Los hombres no besan
a los hombres
Estaba corriendo emocionado hacia la puerta con mis patines de Navidad, para al fin unírmele al resto de los chicos en la lisa calle pavimentada. Como siempre hacía, fui a darle un beso a mi papá. Me detuvo, tomándome con fuerza de los hombros.
—Ya estás muy grande para besarme. No vuelvas a hacerlo, ¿entendiste?
Asentí en silencio, me solté de sus manos y corrí a la puerta. Lo sentí frío; sentí que estaba mal.
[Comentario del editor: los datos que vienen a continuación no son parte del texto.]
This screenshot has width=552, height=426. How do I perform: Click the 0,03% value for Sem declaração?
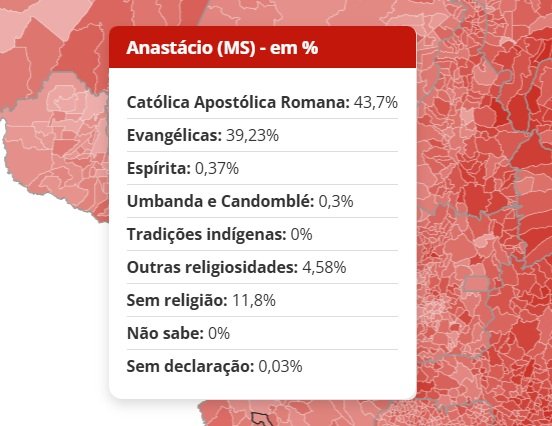[x=280, y=366]
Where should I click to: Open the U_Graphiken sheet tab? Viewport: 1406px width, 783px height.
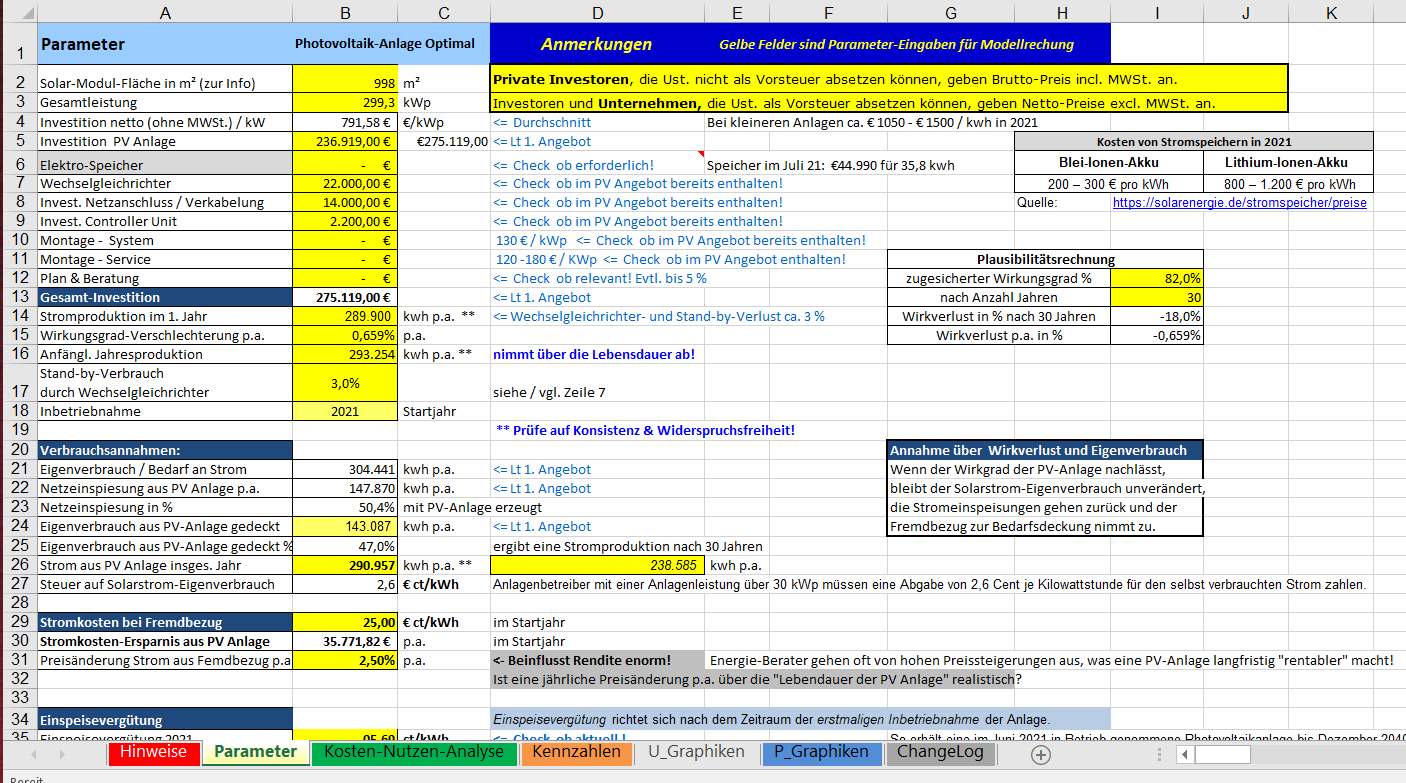pos(696,753)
Aun a los seis años sabía que no era más que machismo mal concebido. Sabía que los besos eran algo bueno.
Buscaba bondad y aprobación adondequiera que iba, anhelando afecto. El espacio vacío que quería que mis padres llenaran era un lugar que no entendía, una habitación a la que no me atrevía a entrar. Sentía una conexión con mi padre, era mi héroe, pero ese lazo se convirtió en algo un poco más frágil y tenue. Parecía que pasaba cada vez más tiempo fuera de casa, y mi madre y él discutían con frecuencia. Con el paso del tiempo, las discusiones se prolongaban e intensificaban. Me quedaba en la cama, oyéndolos. Maldita sea, maldito esto, maldito aquello, se gritaban. Sabía que mi hermana estaba en su habitación oyendo la misma mierda aterradora.